-- SOURCE DOCUMENT follows --

5. Juul is defectively designed: The lawsuit claims that the Juul e-cigarette is "defectively designed" because it delivers nicotine so effectively. The truth is that this is actually an incredibly effective design because it provides the greatest chance that a smoker will successfully quit smoking by switching to vaping. The problem with most other e-cigarettes is precisely that they do not deliver nicotine effectively. Juul corrected this problem and as a result, it has become the most effective smoking cessation product currently on the market. This is demonstrated by the tremendous market share that Juul holds among adult smokers trying to quit.

6. Juul aggravates nicotine addiction in cigarette smokers: The lawsuit claims that the company knew that Juul "posed a risk of aggravating nicotine addiction in those already addicted to cigarettes." There is no evidence to support this claim and the truth is likely the opposite. While smokers who switch to Juul are obviously still addicted to nicotine, they are no longer addicted to smoking. The behavior of smoking is a huge component of the addiction to nicotine that is observed in cigarette smokers. By eliminating that aspect of the addiction, the overall addiction is almost certainly lessened.

7. Juul fails to inform users that its product has not been found to be safe: The lawsuit claims that the company "fails to inform users that its products have not been found to be safe." The truth is that Juul says right on its web site that: "No tobacco-based or nicotine e-liquid product should be considered safe." In addition, Juul informs customers that: "Inhalation of e-vapor from JUUL may aggravate pre-existing respiratory or heart conditions. Additionally, ingestion of nicotine, at any level, may cause other conditions (such as an increase in your heart rate and blood pressure, may cause dizziness, nausea, and stomach pain)." The company also warns users about ingesting the e-liquid, informing them that the product: "Contains nicotine, which is an addictive chemical and can be poisonous. Avoid contact with skin and eyes. Do not drink."

8. Juul falsely claimed that it is not affiliated with Big Tobacco: It is true that Juul claimed that it had no affiliation with Big Tobacco. But that was prior to its partial acquisition by Altria. You can hardly blame the company for making a true statement, as long as they no longer make that claim. A Google search revealed that, ironically, the only current internet source of the claim that "Juul Labs is not Big Tobacco" is the lawsuit itself.

-- SOURCE DOCUMENT concluded --
-- SOURCE DATA follows --

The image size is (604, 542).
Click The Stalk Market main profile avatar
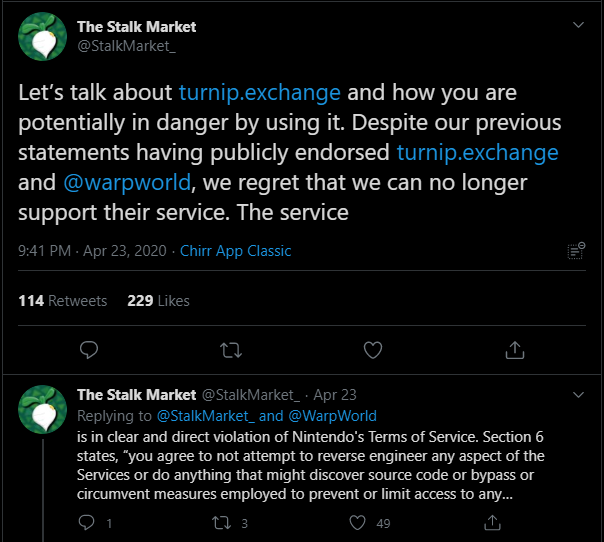pos(43,38)
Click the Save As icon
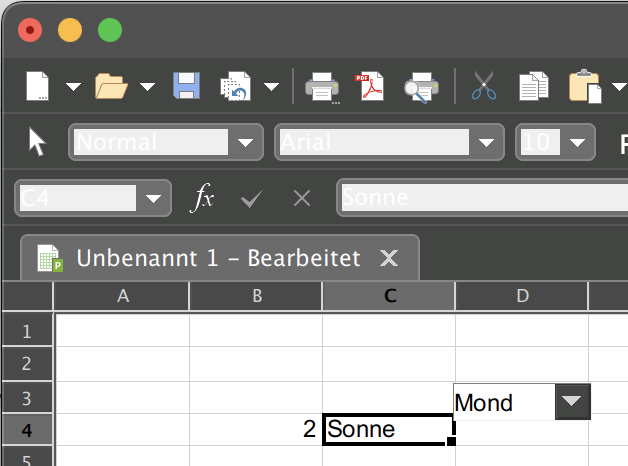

-- SOURCE DATA concluded --

Answer these questions from the text on the Juul lawsuit.
(a) According to the text, what has Juul become as a result of correcting the problem of poor nicotine delivery?
(b) What company made a partial acquisition of Juul?
(c) What does Juul say on its web site about whether tobacco-based or nicotine e-liquid products should be considered safe?

ANSWER BELOW
(a) The most effective smoking cessation product currently on the market.
(b) Altria.
(c) "No tobacco-based or nicotine e-liquid product should be considered safe."